Bones are cut and the cranium is opening up on one of the chars that are being sampled for the bank. Research assistant Siri Moy is treating the large char from Mjøsa with care. Her experienced fingers are holding the tweezers firmly while she carefully cut the brain loose and put it in a small glass. Beside Siri, a colleague of her is doing the same thing with a large cod from the Barents Sea. The otoliths are cut out from their location below the brain. They are carefully wiped off and put in a carefully marked bag. The otoliths are important for the hearing and balance of the fish, but they can also provide scientists with lots of important information; age and annual growth can be counted from the grey and thin winter zones, while trace metals and isotopes can provide information on the temperature regime and areas visited by the fish.
After a short period of time, samples of muscle tissue, liver and bile are lined up in glasses along with the brain and the otoliths. The samples are being weighed, labelled and sealed before they are brought over to the freezing room. From now on, the samples are stored in the bank for many many years, until a future scientist will use these samples for finding out about environmental pollutants in the environment around us today.
The Environmental Specimen Bank contains frozen samples from e.g. fish and birds from the whole country, including the Arctic. The samples in the bank are time capsules that preserves the environment of today to be able to analyse it with the analytical techniques of tomorrow. (Photo: NIVA).
The bank got it all
Siri and her colleagues are sampling the fish that was collected last autumn. All information about the fish is registrated in the database of the bank. This database contains information about thousands of samples. There are samples from freshwater fish, marine fish, blue mussels, bird eggs, polar bears, Arctic foxes, seals, otters and reindeers. Well, that was only the animals sampled. The bank contains samples of mosses, air and sewage sludge too.
Siri Moy is steadily taken out the precious sample material from this char from Mjøsa. (Photo: NIVA)
Long term investments
Every day, the industry presents new chemicals on the market and many of these might be cause for environmental concern and be banned. However, the replacement compounds might not be very good either. A slight change of the chemical formula of a banned chemical leads to a just slightly modified molecule but that might have similar properties and effects in the environment as the regulated chemical. Hence, it might be legal to use the new chemical, but this chemical might not be nice to the environment either.
It is a long-term work to identify new environmental pollutants. They know no borders and are spread widely with air and ocean currents. Sometime, it can take more than10-20 years from the beginning of the usage of the chemical to the time when we can identify them as an environmental pollution
Aim of the Environmental Specimen Bank
The bank and its freezers are safely located in the basement of the CIENS-building in the Research Park in Oslo. It is owned by the Ministry of Climate and Environment and is run by a consortium of some of the research institutes in Norway; NIVA, NINA, NILU, NPI and the University of Oslo. NIVA runs the daily business, but all members are contributing with sample material and scientific knowledge to the bank.
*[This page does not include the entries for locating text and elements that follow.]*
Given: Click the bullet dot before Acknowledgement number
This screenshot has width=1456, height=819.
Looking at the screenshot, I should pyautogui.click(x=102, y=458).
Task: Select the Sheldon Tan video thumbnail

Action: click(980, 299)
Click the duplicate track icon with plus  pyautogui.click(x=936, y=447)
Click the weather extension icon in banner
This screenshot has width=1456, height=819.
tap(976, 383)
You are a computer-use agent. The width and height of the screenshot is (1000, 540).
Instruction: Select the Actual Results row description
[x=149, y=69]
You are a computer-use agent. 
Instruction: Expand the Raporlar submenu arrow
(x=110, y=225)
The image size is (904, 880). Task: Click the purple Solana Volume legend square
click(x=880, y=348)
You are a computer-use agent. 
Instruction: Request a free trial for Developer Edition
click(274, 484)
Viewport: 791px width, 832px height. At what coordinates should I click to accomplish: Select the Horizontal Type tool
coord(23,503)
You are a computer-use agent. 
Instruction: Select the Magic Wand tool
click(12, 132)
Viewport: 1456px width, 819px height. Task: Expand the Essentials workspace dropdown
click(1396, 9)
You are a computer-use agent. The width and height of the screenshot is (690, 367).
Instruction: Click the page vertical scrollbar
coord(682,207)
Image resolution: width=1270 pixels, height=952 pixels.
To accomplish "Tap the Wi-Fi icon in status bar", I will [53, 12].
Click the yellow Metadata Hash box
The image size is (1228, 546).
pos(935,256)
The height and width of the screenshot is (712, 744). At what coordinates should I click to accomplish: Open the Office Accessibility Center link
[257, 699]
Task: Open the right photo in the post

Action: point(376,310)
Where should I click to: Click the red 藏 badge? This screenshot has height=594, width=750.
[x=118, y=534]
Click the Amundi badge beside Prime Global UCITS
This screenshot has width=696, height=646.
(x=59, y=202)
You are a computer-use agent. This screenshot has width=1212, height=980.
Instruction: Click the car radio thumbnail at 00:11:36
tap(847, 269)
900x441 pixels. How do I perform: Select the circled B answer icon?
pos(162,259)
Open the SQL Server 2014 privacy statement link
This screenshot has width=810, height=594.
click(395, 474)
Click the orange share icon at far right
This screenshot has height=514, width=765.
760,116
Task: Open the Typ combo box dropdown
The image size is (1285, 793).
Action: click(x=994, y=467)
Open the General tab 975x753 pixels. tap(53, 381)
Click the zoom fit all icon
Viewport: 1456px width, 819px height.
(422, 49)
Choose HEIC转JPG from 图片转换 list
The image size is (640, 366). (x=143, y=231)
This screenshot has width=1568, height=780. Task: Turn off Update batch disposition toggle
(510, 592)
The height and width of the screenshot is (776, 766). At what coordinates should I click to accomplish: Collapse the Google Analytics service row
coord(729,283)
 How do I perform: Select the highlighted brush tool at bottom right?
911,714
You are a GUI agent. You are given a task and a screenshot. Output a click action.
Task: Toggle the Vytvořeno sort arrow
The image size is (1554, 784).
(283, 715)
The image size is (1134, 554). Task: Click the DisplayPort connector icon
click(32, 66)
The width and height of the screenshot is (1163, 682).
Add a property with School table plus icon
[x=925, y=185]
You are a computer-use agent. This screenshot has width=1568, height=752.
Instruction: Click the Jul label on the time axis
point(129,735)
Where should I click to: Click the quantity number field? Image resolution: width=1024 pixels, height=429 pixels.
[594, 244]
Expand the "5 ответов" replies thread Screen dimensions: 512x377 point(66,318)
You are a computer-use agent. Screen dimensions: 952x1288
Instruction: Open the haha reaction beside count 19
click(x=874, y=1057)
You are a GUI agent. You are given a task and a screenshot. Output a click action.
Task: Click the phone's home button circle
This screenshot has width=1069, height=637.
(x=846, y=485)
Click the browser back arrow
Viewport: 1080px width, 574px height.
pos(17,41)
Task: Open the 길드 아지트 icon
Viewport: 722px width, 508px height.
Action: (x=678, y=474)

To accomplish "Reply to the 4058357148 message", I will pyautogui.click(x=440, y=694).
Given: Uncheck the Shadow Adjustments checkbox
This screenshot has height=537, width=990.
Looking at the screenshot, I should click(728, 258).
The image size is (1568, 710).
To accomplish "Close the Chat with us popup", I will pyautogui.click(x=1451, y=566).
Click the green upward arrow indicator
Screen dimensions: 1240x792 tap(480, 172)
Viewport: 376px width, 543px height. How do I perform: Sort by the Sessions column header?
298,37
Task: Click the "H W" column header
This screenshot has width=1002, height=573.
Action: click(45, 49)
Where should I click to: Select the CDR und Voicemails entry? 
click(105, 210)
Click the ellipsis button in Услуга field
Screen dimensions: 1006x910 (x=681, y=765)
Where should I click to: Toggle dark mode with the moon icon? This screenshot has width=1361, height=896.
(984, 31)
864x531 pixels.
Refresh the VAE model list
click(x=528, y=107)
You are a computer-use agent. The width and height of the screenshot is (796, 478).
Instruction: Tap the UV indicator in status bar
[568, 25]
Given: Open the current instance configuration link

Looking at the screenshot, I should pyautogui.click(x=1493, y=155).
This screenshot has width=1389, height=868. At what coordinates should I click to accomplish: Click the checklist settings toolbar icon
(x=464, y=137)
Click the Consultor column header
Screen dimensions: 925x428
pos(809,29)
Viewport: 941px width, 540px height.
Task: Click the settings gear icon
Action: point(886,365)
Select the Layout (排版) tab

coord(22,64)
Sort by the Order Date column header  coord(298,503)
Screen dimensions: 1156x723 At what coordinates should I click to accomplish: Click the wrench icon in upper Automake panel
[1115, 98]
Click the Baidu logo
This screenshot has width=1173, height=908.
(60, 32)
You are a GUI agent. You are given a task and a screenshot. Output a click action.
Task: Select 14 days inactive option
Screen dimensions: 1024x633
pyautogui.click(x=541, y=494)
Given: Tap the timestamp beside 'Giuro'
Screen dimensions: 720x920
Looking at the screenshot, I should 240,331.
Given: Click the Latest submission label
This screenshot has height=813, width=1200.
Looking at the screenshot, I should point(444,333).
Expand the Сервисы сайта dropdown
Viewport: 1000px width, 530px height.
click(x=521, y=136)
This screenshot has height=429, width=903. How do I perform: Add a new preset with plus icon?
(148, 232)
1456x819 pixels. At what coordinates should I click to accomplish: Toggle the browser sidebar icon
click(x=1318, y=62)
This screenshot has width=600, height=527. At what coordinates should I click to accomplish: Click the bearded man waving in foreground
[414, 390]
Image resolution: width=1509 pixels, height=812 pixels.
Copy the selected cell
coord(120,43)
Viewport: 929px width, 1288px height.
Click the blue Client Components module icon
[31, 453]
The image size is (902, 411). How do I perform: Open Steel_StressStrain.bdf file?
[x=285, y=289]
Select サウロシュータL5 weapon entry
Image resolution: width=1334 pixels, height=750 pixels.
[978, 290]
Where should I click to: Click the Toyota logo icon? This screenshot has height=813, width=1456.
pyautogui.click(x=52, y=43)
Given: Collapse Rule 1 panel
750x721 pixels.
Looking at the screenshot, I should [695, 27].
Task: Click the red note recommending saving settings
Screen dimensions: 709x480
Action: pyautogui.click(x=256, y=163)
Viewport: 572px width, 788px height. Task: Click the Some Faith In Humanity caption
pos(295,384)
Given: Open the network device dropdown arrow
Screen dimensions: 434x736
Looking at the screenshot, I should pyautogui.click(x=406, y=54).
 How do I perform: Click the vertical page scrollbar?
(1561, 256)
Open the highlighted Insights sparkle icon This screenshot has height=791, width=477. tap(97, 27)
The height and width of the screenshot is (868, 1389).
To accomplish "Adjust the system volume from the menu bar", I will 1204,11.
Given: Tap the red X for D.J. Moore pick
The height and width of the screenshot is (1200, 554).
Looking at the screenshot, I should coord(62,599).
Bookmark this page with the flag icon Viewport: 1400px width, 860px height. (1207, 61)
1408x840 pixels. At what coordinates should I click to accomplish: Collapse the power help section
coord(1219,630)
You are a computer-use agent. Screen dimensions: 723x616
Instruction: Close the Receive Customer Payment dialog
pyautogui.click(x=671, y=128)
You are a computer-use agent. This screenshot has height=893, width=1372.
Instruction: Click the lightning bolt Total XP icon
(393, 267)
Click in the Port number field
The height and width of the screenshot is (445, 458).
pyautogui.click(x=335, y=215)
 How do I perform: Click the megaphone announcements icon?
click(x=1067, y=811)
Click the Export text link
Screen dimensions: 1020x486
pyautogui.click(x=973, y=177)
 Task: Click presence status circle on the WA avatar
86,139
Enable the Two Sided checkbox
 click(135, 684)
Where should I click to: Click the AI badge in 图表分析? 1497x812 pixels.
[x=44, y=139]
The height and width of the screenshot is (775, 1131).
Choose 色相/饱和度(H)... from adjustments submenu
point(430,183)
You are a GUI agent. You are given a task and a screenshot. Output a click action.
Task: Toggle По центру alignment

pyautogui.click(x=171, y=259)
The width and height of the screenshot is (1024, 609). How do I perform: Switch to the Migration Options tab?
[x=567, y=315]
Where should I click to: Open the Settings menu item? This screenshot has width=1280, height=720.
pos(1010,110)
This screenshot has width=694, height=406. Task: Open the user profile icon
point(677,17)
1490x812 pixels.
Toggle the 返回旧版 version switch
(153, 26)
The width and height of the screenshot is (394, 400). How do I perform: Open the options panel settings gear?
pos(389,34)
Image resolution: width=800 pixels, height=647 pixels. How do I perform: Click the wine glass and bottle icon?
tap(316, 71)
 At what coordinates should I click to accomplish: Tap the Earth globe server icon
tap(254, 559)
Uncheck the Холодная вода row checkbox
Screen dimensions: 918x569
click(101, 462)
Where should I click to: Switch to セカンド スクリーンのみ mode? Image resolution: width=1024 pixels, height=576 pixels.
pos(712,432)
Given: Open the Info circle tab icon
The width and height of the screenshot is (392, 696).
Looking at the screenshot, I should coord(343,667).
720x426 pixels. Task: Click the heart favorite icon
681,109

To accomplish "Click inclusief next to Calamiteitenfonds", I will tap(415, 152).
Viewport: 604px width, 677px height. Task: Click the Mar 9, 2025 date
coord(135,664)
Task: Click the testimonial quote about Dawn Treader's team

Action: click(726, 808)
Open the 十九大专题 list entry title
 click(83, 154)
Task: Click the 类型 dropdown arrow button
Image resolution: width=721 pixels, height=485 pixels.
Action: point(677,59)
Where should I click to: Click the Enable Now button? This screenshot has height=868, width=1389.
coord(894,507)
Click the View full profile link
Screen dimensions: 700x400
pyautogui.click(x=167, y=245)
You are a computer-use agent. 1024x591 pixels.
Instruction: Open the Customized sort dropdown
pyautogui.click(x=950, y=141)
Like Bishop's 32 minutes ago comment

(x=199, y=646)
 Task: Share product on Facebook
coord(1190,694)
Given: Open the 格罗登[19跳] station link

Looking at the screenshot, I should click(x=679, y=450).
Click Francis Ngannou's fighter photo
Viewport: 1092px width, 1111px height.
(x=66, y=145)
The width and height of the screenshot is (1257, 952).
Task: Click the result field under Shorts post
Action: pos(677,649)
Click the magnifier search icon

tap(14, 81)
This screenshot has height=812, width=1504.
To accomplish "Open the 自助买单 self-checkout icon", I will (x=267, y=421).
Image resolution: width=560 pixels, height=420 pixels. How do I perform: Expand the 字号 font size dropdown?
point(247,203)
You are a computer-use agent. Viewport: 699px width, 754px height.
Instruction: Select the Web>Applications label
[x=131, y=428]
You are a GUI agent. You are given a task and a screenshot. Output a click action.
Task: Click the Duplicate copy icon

— The Environmental Specimen Bank was established during autumn 2012 and was opened for sample requests from 2016, says Marthe Solhaug Jenssen, research assistant at NIVA.
Join a visit in the bank with this video!
Every day, we see new environmental pollutants showing up around us. You can find quite many of them in your personal care products and in other various products in your home. Earlier, environmental pollutants were something that came from industrial production and from pesticides, but today, we are also looking at compounds in clothing, electronic machines, painting, cosmetics and many other things.
— To succeed with the work on international regulations regarding new environmental pollutants, research, preferably published in scientific peer reviewed journals on this topic is essential. We need long term stored samples to be able to assess reference and background concentrations of new environmental pollutants says Jenssen.
Toxic char from Mjøsa
One example is the brominated flame retardants in Mjøsa. Early in the 2000s, NIVA and NILU documented concentrations that were among the highest in the world. Thanks to a some stored samples from char from Mjøsa, the scientists could actually pinpoint the time (mid-1990s) when the large releases of flame retardants into Mjøsa started. This timing fitted well with the introduction of these flame retardants in the production at a company in Lillehammer. The findings led to a systematic monitoring of pollutants in Mjøsa by the Norwegian authorities and they worked towards an international ban on brominated flame retardants brominated flame retardants.